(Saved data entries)

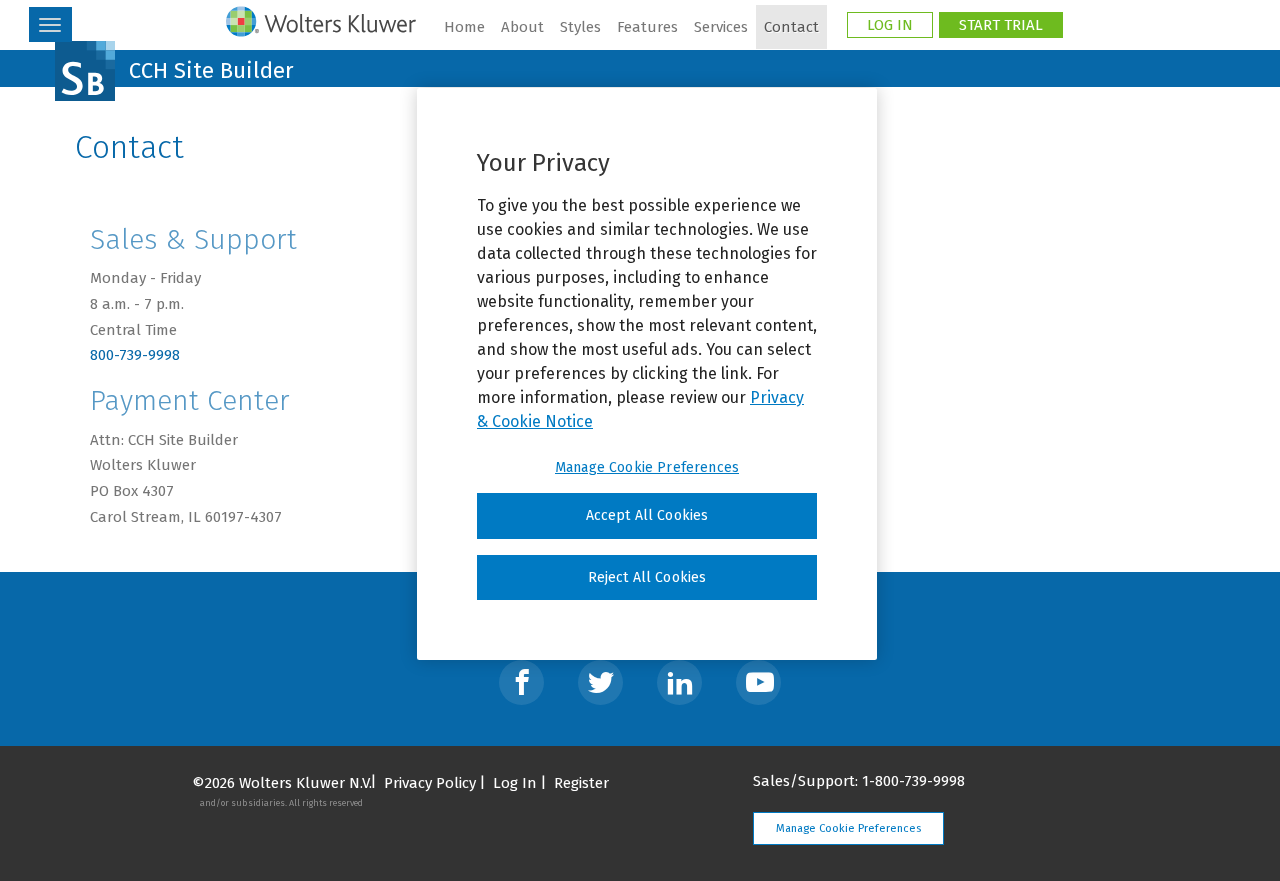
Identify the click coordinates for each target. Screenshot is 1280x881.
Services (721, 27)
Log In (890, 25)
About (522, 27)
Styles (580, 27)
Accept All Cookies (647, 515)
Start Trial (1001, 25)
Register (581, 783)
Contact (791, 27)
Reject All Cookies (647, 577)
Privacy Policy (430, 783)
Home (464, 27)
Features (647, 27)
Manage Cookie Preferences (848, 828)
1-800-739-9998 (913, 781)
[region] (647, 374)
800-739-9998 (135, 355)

> _WHAT TO PRODUCE_: Set the data above down again exactly as given, with no pictures.

> _EXERCISE ANSWER_:
Identify the click coordinates for each target. Screenshot is 1280x881.
Services (721, 27)
Log In (890, 25)
About (522, 27)
Styles (580, 27)
Accept All Cookies (647, 515)
Start Trial (1001, 25)
Register (581, 783)
Contact (791, 27)
Reject All Cookies (647, 577)
Privacy Policy (430, 783)
Home (464, 27)
Features (647, 27)
Manage Cookie Preferences (848, 828)
1-800-739-9998 (913, 781)
[region] (647, 374)
800-739-9998 (135, 355)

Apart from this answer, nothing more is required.